AnantharamanLab / vRhyme

Binning Virus Genomes from Metagenomes
GNU General Public License v3.0
57 stars 9 forks source link

No bins created-- did we do something wrong or are there really no bins? #37

Open rikander opened 1 week ago

rikander commented 1 week ago

Hi Kris (and Karthik),

My student is trying to bin contigs identified by VirSorter using vRhyme. He is using as input contigs identified by VirSorter as viral, as well as sorted bam files that were mapped to the entire set of of contigs (which includes the ones that Virsorter did not flag as viral). (For reference, we had approximately 2-3 million contigs for each sample, but VirSorter identified about 10,-15,000 contigs as viral per sample. These samples were microbial metagenomes.) He ran vRhyme for 48 samples and vRhyme ran without errors, but it tells us we have no bins for any of the samples. Is this realistic, or did something likely go wrong? If so, do you have any thoughts?

Thanks! -Rika

KrisKieft commented 5 days ago

Hi,

That sounds a bit off. Did you take the set of 10-15k contigs and do one binning run using 48 samples? Versus 48 binning runs with 1 sample each. The former (1 run, 48 samples, set of dereplicated contigs) is the correct usage. Were any parameters changed from their default settings?

Kris

rikander commented 4 days ago

Hi Kris,

OK, so to clarify: we didn't do a co-assembly (that would break our server), so we have 48 separate sets of contigs.

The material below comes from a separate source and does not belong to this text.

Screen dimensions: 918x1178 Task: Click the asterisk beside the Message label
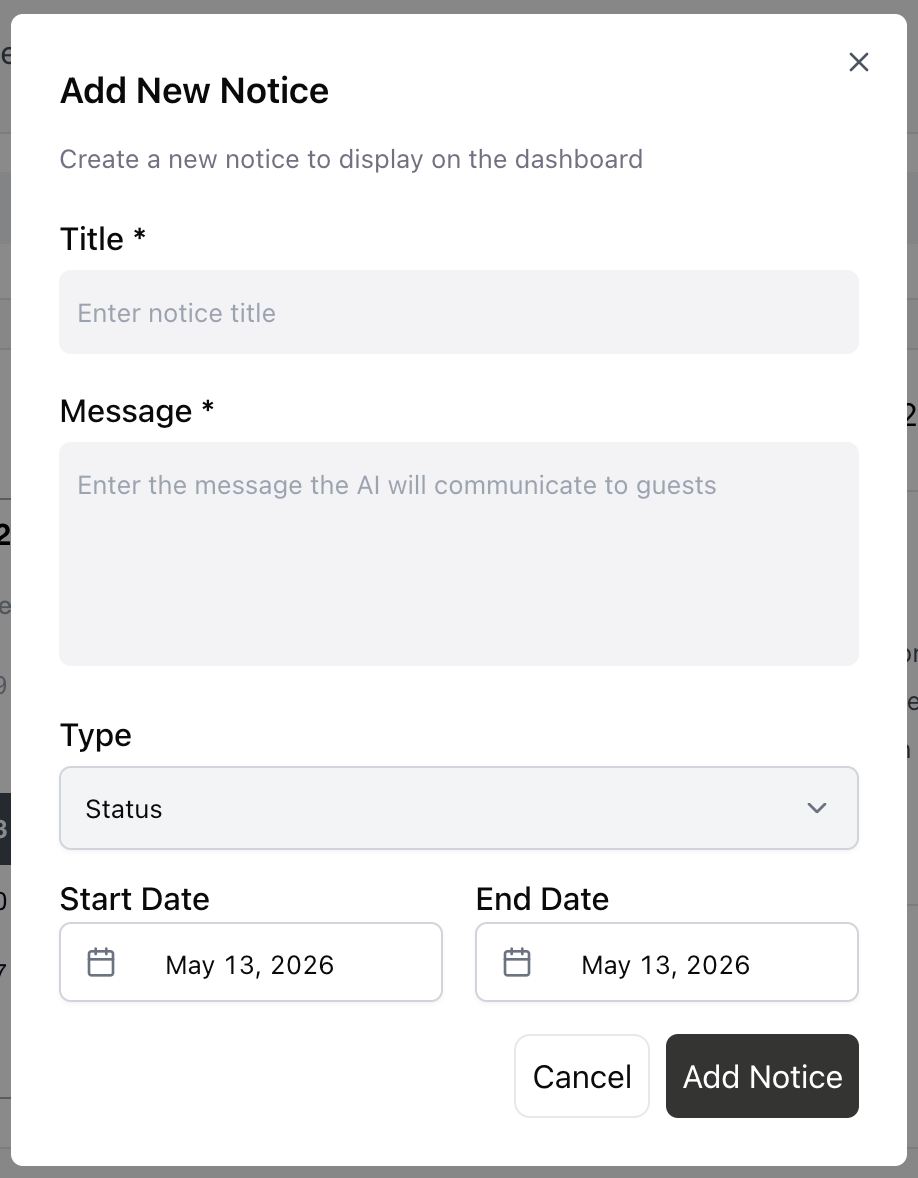coord(208,406)
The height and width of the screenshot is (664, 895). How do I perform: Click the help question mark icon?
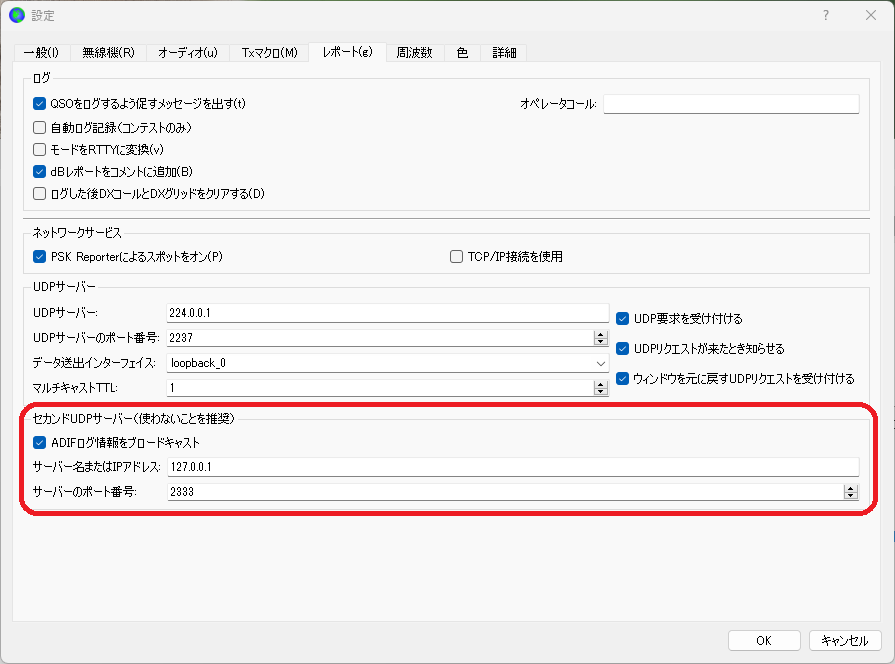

Should we combine those contigs into one dereplicated combined fasta file (which would contain something like 500k contigs) and do a vRhyme run on that? For the bam files then, should we map the reads of each sample against that combined fasta file?

We used default settings for all the vRhyme runs.

Thanks! Rika

KrisKieft commented 4 days ago

It's possible that using 1 sample (1 coverage value) per contig didn't give vRhyme enough information to bin. It semi-equally uses coverage and sequence features. I've gotten 1 to work before but certainly not the same quality results. My suggestion is to dereplicate your 500k viral contigs and use the dereplicated set as contig input. Yes, then map the the reads of each sample. There's a couple ways to do that. vRhyme can handle dereplication, or otherwise it uses a general method similar to what dRep uses. Then you can either have vRhyme map by just inputting the fastq files (select either BWA or Bowtie2) or you can map yourself and input the bam files.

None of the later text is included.